Untuk itu, Prof. Dedi menegaskan bahwa Program Pascasarjana UNJ akan terus membuka kolaborasi dengan berbagai mitra nasional dan internasional untuk memperluas cakupan penelitian, termasuk peluang kolaborasi lintas benua.
“Kami ingin agar hasil riset yang dipresentasikan tidak hanya berhenti di publikasi, tetapi juga berkontribusi nyata dalam pembangunan sumber daya manusia yang berdaya saing dan berwawasan kemanusiaan,” pungkasnya.
Sementara itu, Koordinator Program Studi S2 dan S3 Linguistik Terapan UNJ, Prof. Dr. Endry Boeriswati, M.Pd menambahkan bahwa forum ilmiah semacam ISHEL menjadi ruang akademik yang sangat relevan untuk memperkuat jejaring riset dan meningkatkan kapasitas publikasi ilmiah di bidang linguistik terapan, pendidikan, dan kemanusiaan.
Ia menyebut bahwa tren penelitian saat ini menunjukkan pentingnya interdisiplinaritas dalam membahas isu-isu bahasa dan pendidikan agar mampu menjawab persoalan sosial yang kompleks.
“Kami berharap ISHEL tidak hanya berhenti sebagai forum diskusi, tetapi juga mampu memicu kolaborasi konkret dalam penelitian dan pengabdian masyarakat,” jelas Prof. Endry.
Lebih lanjut Prof. Endry optimis bahwa dengan tingginya antusiasme peserta dari berbagai kampus, ISHEL 2025 menjadi bukti bahwa topik-topik terkait kemanusiaan, pendidikan, dan bahasa tetap relevan dan memiliki urgensi tinggi untuk terus didialogkan secara kritis.
Selain itu, kegiatan ini diharapkan dapat mendorong munculnya solusi berbasis penelitian yang dapat diimplementasikan dalam kebijakan pendidikan dan praktik kebahasaan, terutama dalam konteks multikultural dan multibahasa di Indonesia maupun kawasan Asia Tenggara.

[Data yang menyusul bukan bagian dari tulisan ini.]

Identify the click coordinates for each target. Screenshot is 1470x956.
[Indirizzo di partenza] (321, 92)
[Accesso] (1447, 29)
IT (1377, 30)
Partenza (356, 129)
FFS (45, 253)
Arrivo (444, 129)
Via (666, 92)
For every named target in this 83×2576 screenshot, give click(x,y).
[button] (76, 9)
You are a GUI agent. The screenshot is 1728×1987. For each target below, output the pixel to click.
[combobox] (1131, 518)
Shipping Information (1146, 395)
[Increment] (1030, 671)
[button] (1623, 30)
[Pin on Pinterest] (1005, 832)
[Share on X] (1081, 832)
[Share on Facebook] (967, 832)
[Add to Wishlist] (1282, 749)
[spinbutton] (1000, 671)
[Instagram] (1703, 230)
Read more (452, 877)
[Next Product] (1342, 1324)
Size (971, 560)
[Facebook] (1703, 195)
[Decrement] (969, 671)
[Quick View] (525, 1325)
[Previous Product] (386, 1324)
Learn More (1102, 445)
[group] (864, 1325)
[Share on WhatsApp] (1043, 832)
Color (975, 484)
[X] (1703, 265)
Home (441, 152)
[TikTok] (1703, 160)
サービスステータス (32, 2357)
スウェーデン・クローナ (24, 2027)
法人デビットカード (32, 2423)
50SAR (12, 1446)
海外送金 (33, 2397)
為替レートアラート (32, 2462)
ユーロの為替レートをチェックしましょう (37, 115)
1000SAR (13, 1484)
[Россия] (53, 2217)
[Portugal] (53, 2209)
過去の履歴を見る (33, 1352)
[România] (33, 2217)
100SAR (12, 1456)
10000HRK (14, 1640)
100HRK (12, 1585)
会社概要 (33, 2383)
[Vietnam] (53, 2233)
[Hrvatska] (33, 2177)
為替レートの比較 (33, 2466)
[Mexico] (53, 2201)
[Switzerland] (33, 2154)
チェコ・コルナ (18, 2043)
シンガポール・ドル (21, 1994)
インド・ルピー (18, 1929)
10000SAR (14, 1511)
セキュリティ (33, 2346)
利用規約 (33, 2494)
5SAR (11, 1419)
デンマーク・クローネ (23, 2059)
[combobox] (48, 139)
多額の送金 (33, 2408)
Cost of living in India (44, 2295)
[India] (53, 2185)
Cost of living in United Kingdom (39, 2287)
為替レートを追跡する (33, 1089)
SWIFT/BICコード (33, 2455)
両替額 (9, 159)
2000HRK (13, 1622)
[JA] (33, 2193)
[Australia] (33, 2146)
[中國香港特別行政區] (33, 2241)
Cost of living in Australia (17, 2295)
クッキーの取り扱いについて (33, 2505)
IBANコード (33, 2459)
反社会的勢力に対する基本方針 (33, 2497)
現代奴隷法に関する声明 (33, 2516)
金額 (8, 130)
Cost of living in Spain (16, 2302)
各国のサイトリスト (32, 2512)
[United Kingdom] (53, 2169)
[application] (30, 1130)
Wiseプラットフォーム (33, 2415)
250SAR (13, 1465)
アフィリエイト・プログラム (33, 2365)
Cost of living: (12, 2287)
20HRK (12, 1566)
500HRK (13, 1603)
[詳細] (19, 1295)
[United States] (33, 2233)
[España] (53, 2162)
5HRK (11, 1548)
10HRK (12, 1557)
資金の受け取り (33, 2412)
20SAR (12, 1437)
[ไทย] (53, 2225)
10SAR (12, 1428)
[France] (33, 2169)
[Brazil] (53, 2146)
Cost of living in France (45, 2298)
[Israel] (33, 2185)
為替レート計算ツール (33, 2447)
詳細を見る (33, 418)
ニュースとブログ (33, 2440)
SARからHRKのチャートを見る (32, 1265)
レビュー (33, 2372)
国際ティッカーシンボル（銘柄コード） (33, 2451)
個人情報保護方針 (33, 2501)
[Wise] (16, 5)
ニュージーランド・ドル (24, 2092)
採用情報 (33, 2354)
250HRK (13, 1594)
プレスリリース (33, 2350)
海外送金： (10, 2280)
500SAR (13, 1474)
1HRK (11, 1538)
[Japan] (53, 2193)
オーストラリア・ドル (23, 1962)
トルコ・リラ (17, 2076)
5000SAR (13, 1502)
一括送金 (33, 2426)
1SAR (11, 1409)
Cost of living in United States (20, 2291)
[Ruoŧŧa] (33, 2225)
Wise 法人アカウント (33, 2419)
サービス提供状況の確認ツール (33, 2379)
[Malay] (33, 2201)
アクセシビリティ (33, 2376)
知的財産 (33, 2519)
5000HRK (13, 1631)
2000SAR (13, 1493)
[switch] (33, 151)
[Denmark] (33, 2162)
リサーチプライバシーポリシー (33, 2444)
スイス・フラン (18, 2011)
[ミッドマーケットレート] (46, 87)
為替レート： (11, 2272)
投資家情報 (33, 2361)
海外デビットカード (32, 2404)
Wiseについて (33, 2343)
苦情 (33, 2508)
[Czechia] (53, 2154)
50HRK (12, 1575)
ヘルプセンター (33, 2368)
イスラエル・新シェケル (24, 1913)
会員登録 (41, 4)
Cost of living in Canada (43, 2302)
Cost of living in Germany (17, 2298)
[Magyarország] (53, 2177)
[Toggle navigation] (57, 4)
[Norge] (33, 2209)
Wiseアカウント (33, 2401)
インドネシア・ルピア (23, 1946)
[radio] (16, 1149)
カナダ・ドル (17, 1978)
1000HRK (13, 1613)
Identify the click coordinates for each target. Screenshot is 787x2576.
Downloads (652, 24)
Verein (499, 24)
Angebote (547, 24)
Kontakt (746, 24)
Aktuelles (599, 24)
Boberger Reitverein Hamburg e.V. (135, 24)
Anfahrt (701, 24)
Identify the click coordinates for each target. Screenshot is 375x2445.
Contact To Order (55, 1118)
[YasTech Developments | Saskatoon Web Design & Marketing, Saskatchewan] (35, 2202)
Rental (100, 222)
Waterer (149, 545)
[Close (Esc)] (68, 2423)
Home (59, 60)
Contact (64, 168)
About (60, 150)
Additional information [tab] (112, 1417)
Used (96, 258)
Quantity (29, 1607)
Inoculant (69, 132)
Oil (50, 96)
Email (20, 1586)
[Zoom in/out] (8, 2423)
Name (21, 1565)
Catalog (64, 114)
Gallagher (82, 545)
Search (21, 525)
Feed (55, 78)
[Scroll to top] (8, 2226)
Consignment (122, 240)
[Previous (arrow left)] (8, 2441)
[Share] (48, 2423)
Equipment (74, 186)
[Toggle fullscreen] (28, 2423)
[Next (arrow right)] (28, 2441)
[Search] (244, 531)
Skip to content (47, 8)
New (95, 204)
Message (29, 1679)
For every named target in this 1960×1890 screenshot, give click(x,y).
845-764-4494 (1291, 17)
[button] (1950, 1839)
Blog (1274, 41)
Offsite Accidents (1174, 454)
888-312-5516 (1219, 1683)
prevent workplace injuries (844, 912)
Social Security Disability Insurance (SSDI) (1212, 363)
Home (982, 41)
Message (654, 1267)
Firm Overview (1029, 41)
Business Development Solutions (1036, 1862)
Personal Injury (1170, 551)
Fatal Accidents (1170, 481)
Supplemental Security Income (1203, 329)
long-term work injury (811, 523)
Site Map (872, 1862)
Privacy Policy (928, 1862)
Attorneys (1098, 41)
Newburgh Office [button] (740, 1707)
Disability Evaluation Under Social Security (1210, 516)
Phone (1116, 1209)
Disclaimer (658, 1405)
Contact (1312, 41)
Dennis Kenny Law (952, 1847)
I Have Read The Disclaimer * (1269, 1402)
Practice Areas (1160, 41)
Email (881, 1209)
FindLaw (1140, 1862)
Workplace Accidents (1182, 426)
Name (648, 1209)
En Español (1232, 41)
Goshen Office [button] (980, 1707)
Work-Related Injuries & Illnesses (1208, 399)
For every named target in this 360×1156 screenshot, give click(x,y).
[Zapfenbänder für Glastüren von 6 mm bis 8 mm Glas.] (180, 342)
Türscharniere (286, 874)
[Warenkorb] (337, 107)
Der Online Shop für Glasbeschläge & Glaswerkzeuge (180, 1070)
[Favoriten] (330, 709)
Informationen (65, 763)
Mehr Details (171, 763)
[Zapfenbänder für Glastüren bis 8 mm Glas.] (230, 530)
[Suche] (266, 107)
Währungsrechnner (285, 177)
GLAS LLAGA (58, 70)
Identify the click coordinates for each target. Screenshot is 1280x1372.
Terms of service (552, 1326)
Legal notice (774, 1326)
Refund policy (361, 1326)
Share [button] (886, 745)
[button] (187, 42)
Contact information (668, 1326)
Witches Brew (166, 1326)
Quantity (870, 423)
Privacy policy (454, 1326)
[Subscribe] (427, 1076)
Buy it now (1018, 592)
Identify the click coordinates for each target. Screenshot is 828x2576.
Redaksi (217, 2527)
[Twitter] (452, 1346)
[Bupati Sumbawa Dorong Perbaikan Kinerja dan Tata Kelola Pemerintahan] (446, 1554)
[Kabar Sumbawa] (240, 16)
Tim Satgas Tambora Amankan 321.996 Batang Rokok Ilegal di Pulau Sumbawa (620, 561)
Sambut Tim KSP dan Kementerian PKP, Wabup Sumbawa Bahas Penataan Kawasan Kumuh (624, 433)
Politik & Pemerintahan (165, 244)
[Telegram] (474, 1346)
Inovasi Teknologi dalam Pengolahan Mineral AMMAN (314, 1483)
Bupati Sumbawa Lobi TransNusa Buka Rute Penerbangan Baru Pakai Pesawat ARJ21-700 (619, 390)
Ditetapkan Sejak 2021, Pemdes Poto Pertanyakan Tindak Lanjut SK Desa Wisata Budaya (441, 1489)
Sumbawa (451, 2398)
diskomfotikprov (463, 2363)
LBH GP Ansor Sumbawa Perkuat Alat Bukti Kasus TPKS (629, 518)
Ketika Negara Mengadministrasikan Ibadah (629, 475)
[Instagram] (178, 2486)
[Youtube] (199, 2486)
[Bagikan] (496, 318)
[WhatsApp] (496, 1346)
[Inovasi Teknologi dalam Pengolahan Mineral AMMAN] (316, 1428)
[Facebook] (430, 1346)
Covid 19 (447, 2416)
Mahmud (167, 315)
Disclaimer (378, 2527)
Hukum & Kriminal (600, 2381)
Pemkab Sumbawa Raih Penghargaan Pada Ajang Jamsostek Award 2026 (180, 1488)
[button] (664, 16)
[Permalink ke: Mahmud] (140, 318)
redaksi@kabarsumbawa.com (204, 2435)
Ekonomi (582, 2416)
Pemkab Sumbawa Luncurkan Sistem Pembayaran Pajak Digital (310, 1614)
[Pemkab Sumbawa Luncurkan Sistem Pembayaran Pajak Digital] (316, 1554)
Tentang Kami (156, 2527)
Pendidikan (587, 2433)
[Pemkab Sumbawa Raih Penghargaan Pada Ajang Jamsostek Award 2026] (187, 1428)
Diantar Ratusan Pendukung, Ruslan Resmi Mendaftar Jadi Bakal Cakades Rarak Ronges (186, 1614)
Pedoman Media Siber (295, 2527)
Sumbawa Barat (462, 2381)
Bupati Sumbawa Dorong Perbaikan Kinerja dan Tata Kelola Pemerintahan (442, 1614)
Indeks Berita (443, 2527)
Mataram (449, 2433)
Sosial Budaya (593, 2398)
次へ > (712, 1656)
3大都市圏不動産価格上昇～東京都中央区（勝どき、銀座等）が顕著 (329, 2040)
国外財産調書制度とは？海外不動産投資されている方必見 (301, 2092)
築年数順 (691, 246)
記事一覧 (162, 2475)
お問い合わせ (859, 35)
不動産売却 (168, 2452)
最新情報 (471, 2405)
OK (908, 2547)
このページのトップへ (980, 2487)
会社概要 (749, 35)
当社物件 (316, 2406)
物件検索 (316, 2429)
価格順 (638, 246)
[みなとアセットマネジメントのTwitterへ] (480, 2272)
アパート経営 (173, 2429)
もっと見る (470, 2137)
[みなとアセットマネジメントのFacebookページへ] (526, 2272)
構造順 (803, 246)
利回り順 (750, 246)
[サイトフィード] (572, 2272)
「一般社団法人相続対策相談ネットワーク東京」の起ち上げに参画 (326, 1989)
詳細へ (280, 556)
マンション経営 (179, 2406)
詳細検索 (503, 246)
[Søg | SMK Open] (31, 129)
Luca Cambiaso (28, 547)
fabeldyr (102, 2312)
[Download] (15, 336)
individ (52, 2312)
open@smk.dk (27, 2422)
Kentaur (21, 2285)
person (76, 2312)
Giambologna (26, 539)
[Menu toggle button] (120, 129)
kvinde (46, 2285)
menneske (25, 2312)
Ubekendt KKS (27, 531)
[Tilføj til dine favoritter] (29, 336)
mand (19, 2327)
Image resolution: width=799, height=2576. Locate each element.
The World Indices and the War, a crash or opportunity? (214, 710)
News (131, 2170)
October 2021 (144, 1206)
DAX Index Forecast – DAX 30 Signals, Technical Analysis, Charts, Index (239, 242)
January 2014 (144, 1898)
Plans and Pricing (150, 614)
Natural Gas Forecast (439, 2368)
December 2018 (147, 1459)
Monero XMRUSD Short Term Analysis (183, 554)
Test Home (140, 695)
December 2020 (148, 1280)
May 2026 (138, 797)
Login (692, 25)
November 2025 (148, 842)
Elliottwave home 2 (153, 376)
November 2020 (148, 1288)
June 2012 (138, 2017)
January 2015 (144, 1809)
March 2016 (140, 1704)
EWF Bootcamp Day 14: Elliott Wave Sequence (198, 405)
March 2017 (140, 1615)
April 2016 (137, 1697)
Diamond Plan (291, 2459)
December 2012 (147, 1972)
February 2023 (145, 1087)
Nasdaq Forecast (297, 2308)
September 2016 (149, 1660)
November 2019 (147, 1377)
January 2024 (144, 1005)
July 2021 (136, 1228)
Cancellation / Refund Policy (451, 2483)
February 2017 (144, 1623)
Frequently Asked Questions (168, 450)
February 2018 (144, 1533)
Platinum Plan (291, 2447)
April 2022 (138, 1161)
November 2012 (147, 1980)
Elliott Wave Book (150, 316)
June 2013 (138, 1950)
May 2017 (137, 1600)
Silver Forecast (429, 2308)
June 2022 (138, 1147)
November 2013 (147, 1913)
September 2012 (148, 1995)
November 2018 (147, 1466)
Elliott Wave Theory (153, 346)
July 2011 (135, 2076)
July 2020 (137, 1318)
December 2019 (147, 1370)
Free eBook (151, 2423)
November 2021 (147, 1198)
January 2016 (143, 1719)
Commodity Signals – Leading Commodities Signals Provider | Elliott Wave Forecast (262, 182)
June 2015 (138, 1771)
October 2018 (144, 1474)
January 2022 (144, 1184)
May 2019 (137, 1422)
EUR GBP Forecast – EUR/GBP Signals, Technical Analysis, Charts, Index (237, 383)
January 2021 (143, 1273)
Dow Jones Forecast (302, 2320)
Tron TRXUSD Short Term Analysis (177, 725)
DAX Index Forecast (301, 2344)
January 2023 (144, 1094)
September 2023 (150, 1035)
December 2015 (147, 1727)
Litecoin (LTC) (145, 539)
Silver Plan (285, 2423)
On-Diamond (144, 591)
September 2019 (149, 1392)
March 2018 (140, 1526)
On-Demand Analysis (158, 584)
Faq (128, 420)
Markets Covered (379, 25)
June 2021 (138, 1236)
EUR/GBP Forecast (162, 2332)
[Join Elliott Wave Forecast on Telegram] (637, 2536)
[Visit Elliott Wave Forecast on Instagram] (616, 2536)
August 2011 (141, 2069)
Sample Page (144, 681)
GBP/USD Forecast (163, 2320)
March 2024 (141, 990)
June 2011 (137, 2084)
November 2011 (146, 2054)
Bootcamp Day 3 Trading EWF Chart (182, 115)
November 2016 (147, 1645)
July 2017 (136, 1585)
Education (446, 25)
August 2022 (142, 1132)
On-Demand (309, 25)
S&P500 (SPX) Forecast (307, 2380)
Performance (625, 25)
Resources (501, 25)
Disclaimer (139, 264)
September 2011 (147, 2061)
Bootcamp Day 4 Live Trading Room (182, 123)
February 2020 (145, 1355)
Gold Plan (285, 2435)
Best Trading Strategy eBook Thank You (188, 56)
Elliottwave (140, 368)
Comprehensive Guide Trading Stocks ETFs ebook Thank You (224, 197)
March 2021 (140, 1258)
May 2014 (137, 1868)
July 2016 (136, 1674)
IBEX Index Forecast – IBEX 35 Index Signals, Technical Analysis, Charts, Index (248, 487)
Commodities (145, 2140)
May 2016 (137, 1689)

Peserta seminar juga mendapatkan ruang untuk mempresentasikan karya ilmiah terbaru, termasuk kajian kebijakan bahasa, pedagogi berbasis teknologi, hingga penguatan literasi multikultural dalam pendidikan tinggi.
Seminar internasional ini menjadi momentum penting bagi UNJ untuk mengukuhkan posisi sebagai pusat keunggulan riset dan publikasi di bidang linguistik terapan dan pendidikan.